CHICAGO -- A novel form of balloon therapy led to weight loss in overweight patients, as well as improvements in markers of metabolic disease, researchers said here.
In a small clinical trial, patients swallowed a capsule containing a balloon designed to inflate in the stomach and reduce the available space for food, according to Hidetoshi Ohta, MD, and Shinichi Katsuki, MD, PhD, both of Otaru Ekisaikai Hospital in Otaru, Japan.
Action Points
- Note that this study was published as an abstract and presented at a conference. These data and conclusions should be considered to be preliminary until published in a peer-reviewed journal.
Other bariatric balloons are placed endoscopically and have a special tube to allow them to be filled, Ohta said in a presentation at Digestive Disease Week 2017.
The capsule the 10 patients swallowed contains a balloon, a magnetic valve, a dry ice rod, and a biosoluble plug. It's guided to the stomach using a "smart magnetic paddle," Ohta said, and then the sublimation of the frozen carbon dioxide inflates the balloon.
The magnetic valve allows the balloon to be deflated at any time after the plug dissolves in the stomach, and the apparatus is then small enough to be excreted, he said.
Bariatric balloons and other minimally- or non-invasive approaches to obesity fill an important gap, commented Reem Sharaiha, MD, of Weill Cornell Medicine in New York City, an expert in endoscopic sleeve gastroplasty.
For morbidly obese people, she told app, the gold standard remains bariatric surgery, although only a fraction of eligible patients follow that route.
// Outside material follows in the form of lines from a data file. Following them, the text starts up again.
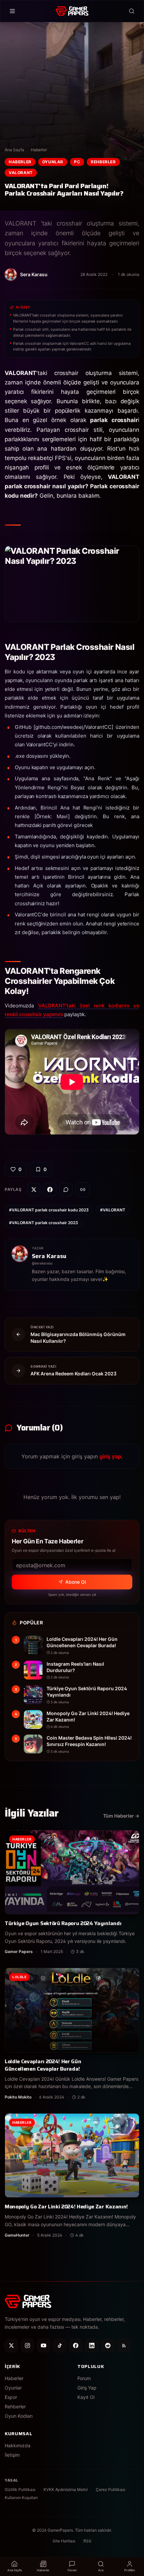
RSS (87, 2540)
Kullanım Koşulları (21, 2497)
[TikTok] (59, 2345)
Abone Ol (75, 1582)
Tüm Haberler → (121, 1816)
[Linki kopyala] (82, 1189)
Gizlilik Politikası (20, 2489)
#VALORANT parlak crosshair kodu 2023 (49, 1209)
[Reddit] (108, 2345)
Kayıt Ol (85, 2397)
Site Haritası (64, 2540)
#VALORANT (112, 1209)
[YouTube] (43, 2345)
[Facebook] (75, 2345)
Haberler (39, 149)
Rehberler (103, 161)
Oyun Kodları (18, 2416)
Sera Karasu (49, 1256)
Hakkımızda (17, 2445)
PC (77, 161)
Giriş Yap (86, 2388)
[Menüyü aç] (12, 11)
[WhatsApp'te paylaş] (66, 1189)
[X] (11, 2345)
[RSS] (124, 2345)
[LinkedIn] (91, 2345)
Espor (11, 2397)
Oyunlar (52, 161)
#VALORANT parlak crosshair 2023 (43, 1222)
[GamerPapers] (72, 11)
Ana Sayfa (14, 149)
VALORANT (21, 172)
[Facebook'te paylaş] (50, 1189)
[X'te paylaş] (34, 1189)
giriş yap (110, 1456)
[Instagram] (27, 2345)
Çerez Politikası (110, 2489)
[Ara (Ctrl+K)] (131, 11)
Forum (84, 2378)
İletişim (12, 2455)
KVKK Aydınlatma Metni (66, 2489)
For those who are less obese, endoscopic and laparoscopic techniques to modify stomach size are more attractive.
But a procedure-free method could be even more attractive, although the current study is still quite small. It would be "another tool in the toolbox," she said.
To be eligible for the study, patients had to have a BMI of at least 27, but the average was about 32, Ohta told app. Future research will include more patients with higher BMI, he added.
On the weight front, Ohta said, "our results are quite comparable" to reports on other forms of balloon-based therapy -- an average total body weight loss of 12.6% and excess weight loss of 30%.
But Ohta said the study also fills an important data gap: Balloon researchers typically have reported the effect of their interventions on total body weight, he said, but they have not shown effects on markers of metabolic disorders.
Ohta's group specifically looked at a range of metabolic markers and found an average drop of 0.8 in HbA1c level of patients with diabetes; a 20% decrease in blood insulin levels; a reduction of 20 mg/dL in LDL-cholesterol in patients with hyperlipidemia; and a 48% decrease in visceral fat area and a 19% drop in subcutaneous fat area.
Ohta said he was surprised by the impact on visceral fat. "I didn't expect the visceral fat [reduction] so much," he said.
At baseline, most patients had leptin resistance, he said, but the decrease in visceral fat was highly correlated with a decline in leptin levels, leading the researchers to think that the leptin resistance arose from excess visceral fat.
Ohta said the device his group is testing was developed in conjunction with engineers at Kobe University, also in Japan. The research does not have corporate sponsorship, he said.
Disclosures
Ohta disclosed no relevant relationships with industry.
Sharaiha disclosed relevant relationships with Boston Scientific and Apollo Scientific.
Primary Source
Digestive Disease Week 2017
Katsuki S and Ohta H "A new bariatric balloon capsule therapy without a filling tube indicates a reduction in visceral fat and insulin resistance" DDW 2017; Abstract 610.